The answer should be every line below, retyped exactly.

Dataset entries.
○ ○ ○ ○

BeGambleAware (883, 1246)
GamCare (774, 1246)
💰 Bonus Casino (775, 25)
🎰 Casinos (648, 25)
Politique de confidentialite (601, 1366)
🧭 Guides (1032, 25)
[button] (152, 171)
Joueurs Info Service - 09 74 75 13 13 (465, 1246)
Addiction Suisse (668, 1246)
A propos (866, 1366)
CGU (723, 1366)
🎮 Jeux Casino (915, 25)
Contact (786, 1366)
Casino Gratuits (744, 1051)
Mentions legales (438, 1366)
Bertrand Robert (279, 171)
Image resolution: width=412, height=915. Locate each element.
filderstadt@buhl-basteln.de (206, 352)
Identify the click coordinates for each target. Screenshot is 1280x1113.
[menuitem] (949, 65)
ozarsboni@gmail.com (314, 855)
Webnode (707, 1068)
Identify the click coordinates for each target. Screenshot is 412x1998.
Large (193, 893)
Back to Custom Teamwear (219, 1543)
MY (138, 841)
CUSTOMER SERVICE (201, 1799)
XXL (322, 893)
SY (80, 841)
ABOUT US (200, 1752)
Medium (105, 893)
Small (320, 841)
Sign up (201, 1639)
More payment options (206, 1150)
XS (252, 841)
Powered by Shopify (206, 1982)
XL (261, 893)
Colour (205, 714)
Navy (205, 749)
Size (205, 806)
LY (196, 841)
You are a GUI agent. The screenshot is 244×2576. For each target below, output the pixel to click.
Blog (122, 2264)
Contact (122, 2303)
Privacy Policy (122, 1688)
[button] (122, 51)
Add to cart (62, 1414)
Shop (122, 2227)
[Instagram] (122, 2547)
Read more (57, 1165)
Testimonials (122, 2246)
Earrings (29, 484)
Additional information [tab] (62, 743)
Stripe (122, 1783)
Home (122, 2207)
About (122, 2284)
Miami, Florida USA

○ ○ ○ ○

Answer box.
BeGambleAware (883, 1246)
GamCare (774, 1246)
💰 Bonus Casino (775, 25)
🎰 Casinos (648, 25)
Politique de confidentialite (601, 1366)
🧭 Guides (1032, 25)
[button] (152, 171)
Joueurs Info Service - 09 74 75 13 13 (465, 1246)
Addiction Suisse (668, 1246)
A propos (866, 1366)
CGU (723, 1366)
🎮 Jeux Casino (915, 25)
Contact (786, 1366)
Casino Gratuits (744, 1051)
Mentions legales (438, 1366)
Bertrand Robert (279, 171)
Image resolution: width=412, height=915. Locate each element.
filderstadt@buhl-basteln.de (206, 352)
Identify the click coordinates for each target. Screenshot is 1280x1113.
[menuitem] (949, 65)
ozarsboni@gmail.com (314, 855)
Webnode (707, 1068)
Identify the click coordinates for each target. Screenshot is 412x1998.
Large (193, 893)
Back to Custom Teamwear (219, 1543)
MY (138, 841)
CUSTOMER SERVICE (201, 1799)
XXL (322, 893)
SY (80, 841)
ABOUT US (200, 1752)
Medium (105, 893)
Small (320, 841)
Sign up (201, 1639)
More payment options (206, 1150)
XS (252, 841)
Powered by Shopify (206, 1982)
XL (261, 893)
Colour (205, 714)
Navy (205, 749)
Size (205, 806)
LY (196, 841)
You are a GUI agent. The screenshot is 244×2576. For each target below, output the pixel to click.
Blog (122, 2264)
Contact (122, 2303)
Privacy Policy (122, 1688)
[button] (122, 51)
Add to cart (62, 1414)
Shop (122, 2227)
[Instagram] (122, 2547)
Read more (57, 1165)
Testimonials (122, 2246)
Earrings (29, 484)
Additional information [tab] (62, 743)
Stripe (122, 1783)
Home (122, 2207)
About (122, 2284)
Miami, Florida USA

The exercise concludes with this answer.